La corrispondenza si accumula in attesa di consegna, i postini vengono assunti con contratti di tre mesi. E il gruppo Poste Italiane chiude il 2013 con un utile netto da un miliardo. Merito soprattutto di finanza e assicurazioni, che hanno permesso al gruppo di archiviare l’esercizio con un fatturato da 26 miliardi, in crescita di un paio di miliardi rispetto all’anno prima. Il servizio universale, essenziale per i cittadini, per Poste è invece una palla al piede che ha causato “oneri significativi” che “come di consueto, sono remunerati dallo Stato solo parzialmente”. “I risultati dello scorso anno confermano la validità” del modello di business “basato sulla continua capacità di diversificazione e di innovazione nei servizi offerti, che ha reso Poste Italiane un operatore di riferimento internazionale” ha spiegato l’amministratore delegato Massimo Sarmi che spera nell’ennesimo rinnovo dell’incarico meglio pagato fra i manager pubblici (2,2 milioni di euro l’anno).
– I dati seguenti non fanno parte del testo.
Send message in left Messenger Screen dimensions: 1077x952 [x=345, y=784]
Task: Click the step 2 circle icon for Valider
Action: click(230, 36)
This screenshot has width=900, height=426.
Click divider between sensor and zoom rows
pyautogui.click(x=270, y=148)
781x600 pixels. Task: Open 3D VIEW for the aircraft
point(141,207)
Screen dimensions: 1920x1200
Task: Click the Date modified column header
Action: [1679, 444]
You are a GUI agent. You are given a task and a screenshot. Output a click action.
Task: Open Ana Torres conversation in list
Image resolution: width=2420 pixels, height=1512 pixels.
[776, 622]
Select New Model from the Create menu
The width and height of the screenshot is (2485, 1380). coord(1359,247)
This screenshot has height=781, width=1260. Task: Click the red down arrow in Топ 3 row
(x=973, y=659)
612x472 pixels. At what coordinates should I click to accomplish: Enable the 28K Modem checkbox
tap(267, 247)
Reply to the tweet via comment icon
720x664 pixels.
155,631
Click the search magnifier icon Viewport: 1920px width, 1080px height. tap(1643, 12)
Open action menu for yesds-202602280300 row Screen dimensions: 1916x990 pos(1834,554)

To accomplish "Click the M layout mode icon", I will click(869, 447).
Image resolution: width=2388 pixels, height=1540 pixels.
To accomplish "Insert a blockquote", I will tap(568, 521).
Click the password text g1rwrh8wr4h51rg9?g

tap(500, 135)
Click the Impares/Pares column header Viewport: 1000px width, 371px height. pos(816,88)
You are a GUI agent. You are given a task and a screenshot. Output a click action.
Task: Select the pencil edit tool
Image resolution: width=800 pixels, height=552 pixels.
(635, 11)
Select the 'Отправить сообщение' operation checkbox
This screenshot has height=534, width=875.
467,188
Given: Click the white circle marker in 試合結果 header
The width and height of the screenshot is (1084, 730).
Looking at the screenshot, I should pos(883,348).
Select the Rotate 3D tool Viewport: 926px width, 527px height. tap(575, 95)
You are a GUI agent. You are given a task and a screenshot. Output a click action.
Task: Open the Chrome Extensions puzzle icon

“Pur in uno scenario economico e finanziario caratterizzato da grande incertezza e dal calo strutturale del mercato dei servizi postali” sottolinea Poste Italiane in una nota, il gruppo si colloca “ancora una volta al primo posto per redditività tra gli operatori postali mondiali, riaffermando la propria reputazione internazionale e affidabilità finanziaria in vista dell’avvio della privatizzazione”. Operazione, quest’ultima, da cui il Tesoro spera di poter incassare 4 miliardi vendendo il 40% della società. E che Sarmi ha già presentato alla comunità finanziaria internazionale mettendo in luce il ruolo giocato da Poste Italiane nella raccolta del risparmio per conto della Cassa Depositi e Prestiti, vero ultimo salvadanaio del Paese.

Un tema, quello del rapporto con la Cdp, che naturalmente interessa molto gli operatori internazionali. Come del resto anche i buoni numeri dei servizi finanziari Bancoposta (5,3 miliardi, +1,5%) e la capacità di crescita delle attività assicurative (11,27 miliardi, +16,5%). Risultati molto positivi legati a doppio filo con la diffusione territoriale degli uffici postali e la grande fiducia riposta dagli italiani nelle Poste che sono anche riuscite ad aumentare le masse raccolte sui conti correnti incrementando la giacenza media (passata da 41,5 miliardi di euro a 43,9 miliardi di fine 2013). Un bilancio insomma molto interessante in vista della privatizzazione che nel caso dell’omologa britannica Royal mail sta già costando 1600 tagli ai dipendenti in nome del taglio dei costi (60 milioni) e in funzione dell’aumento della cedola per i soci privati.